4. In marriages, relational maintenance may follow a curvilinear pattern.
Spouses may use more maintenance behavior in the early and later years of
marriage.
B. Maintenance in Gay and Lesbian Relationships
1. Partners in same-sex romantic relationships reported that it is important to
live and work in environments that are supportive and not judgmental of their
relationships.
2. Being “out” socially: Spending time with friends and family members who
recognize and accept their relationship was a key relational maintenance
behavior.
3. Gay and lesbian couples tend to see their relationships as similar to
heterosexual relationships in terms of commitment and communication but
dissimilar in terms of nonconformity to sex-role stereotypes, but subtle
differences exist.
a.
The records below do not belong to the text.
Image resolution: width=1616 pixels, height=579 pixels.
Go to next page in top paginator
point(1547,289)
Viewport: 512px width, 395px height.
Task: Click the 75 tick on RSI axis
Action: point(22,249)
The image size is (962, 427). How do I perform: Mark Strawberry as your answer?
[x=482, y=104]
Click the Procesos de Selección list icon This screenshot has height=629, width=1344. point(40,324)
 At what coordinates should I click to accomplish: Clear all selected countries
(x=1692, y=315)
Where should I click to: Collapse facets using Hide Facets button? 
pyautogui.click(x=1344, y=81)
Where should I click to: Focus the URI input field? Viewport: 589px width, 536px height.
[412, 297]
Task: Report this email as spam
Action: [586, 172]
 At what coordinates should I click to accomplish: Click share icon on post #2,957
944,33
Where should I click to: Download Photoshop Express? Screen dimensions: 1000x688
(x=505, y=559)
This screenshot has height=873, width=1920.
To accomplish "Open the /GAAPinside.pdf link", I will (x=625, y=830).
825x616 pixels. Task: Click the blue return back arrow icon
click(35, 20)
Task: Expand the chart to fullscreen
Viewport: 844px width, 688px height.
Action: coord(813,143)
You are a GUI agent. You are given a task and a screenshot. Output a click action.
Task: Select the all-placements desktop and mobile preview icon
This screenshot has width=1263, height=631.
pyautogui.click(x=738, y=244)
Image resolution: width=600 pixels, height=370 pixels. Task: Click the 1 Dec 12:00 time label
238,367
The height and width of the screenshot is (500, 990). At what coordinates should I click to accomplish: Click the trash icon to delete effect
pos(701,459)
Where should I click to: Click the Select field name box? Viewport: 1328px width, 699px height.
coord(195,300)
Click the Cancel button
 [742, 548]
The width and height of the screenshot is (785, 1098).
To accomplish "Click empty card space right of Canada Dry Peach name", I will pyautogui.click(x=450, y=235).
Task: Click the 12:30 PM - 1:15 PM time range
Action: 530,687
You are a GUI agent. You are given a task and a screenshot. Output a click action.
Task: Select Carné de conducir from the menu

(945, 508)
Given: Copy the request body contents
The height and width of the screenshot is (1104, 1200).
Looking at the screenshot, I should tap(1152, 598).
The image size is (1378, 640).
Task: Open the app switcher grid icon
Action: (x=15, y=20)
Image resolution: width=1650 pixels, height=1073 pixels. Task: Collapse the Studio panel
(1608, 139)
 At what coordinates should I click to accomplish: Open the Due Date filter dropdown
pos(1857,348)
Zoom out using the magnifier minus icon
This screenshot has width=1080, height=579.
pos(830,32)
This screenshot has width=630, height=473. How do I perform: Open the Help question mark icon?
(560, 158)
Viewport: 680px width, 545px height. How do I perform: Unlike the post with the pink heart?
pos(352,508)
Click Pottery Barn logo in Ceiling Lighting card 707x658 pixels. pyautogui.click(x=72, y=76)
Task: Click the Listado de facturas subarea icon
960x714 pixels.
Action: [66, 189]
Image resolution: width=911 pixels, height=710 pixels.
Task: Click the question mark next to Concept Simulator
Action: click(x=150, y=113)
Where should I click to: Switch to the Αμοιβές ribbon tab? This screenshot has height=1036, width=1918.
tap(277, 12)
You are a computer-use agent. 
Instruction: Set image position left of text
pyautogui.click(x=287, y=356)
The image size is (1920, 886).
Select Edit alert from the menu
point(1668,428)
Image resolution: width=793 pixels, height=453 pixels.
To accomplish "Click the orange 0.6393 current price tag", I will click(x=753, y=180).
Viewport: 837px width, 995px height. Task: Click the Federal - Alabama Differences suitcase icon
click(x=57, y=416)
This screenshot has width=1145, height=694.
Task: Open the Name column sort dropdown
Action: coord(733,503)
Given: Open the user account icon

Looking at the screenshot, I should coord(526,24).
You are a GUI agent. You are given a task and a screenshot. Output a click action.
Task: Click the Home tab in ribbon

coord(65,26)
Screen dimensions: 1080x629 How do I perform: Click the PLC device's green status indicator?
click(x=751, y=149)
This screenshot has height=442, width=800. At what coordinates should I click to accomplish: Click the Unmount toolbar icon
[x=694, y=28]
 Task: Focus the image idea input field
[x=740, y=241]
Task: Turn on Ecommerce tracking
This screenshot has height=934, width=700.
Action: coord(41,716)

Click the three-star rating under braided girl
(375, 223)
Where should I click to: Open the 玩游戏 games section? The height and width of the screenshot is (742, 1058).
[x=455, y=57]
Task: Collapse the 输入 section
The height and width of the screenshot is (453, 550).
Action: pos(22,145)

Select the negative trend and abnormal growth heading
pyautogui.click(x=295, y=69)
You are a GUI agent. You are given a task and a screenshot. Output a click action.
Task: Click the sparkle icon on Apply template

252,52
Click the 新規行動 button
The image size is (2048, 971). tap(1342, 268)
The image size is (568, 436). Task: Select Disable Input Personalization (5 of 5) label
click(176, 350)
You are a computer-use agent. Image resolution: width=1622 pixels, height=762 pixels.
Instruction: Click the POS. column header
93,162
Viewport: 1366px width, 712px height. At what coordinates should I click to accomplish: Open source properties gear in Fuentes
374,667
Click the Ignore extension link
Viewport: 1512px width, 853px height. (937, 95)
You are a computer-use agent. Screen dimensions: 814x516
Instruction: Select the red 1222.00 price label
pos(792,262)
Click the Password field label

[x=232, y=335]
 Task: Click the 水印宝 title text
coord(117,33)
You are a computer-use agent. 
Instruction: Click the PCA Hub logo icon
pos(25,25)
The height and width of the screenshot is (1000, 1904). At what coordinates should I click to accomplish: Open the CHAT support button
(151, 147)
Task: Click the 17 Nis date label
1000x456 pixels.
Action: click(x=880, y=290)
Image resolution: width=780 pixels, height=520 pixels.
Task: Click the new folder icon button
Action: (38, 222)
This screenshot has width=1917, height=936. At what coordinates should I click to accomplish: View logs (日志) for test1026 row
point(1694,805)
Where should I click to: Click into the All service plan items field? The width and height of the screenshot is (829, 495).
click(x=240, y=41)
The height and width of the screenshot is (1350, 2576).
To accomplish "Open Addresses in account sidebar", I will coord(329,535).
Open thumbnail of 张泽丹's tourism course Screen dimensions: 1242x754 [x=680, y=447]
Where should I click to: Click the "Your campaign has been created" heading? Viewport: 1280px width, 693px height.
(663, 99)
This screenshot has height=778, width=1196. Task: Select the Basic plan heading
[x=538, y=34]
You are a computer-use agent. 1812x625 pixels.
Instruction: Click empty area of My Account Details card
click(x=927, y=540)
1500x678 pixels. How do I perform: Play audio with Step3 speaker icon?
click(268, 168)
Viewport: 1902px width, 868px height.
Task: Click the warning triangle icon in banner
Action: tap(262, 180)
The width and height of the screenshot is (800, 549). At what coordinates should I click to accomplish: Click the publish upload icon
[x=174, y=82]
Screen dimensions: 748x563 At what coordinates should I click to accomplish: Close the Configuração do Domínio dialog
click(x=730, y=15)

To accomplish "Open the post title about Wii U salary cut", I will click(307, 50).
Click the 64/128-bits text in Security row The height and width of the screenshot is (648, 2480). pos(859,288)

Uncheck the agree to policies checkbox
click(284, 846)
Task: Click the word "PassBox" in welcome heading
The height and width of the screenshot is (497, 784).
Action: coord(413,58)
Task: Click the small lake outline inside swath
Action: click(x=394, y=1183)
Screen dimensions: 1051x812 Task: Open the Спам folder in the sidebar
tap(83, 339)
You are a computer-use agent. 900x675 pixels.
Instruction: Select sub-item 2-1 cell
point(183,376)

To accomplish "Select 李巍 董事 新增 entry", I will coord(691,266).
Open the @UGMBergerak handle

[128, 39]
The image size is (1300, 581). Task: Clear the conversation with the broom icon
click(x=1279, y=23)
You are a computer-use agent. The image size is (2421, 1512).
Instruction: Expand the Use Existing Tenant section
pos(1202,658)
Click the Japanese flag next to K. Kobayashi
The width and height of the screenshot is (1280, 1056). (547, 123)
Gay and lesbian couples reported using more maintenance behaviors that
show bonding.
IV. Maintenance Behavior in Same-Sex Friendships
Expected to maintain with little effort: People are taught that romantic relationships
require a spark to get started and that the spark needs to be rekindled from time to time
if the relationship is to stay strong.
Friendships do require maintenance: Fehr suggested that three maintenance behaviors
are particularly important in friendships: (1) openness, (2) supportiveness, and (3)
positivity.
Openness, reporting, and other behaviors:
o Openness includes both routine talk and intimate self-disclosure.
A. Talking Versus Doing
1. Women’s friendships are “face to face” because of the focus on
communication. Men’s friendships are “side by side” because of the focus on
activity.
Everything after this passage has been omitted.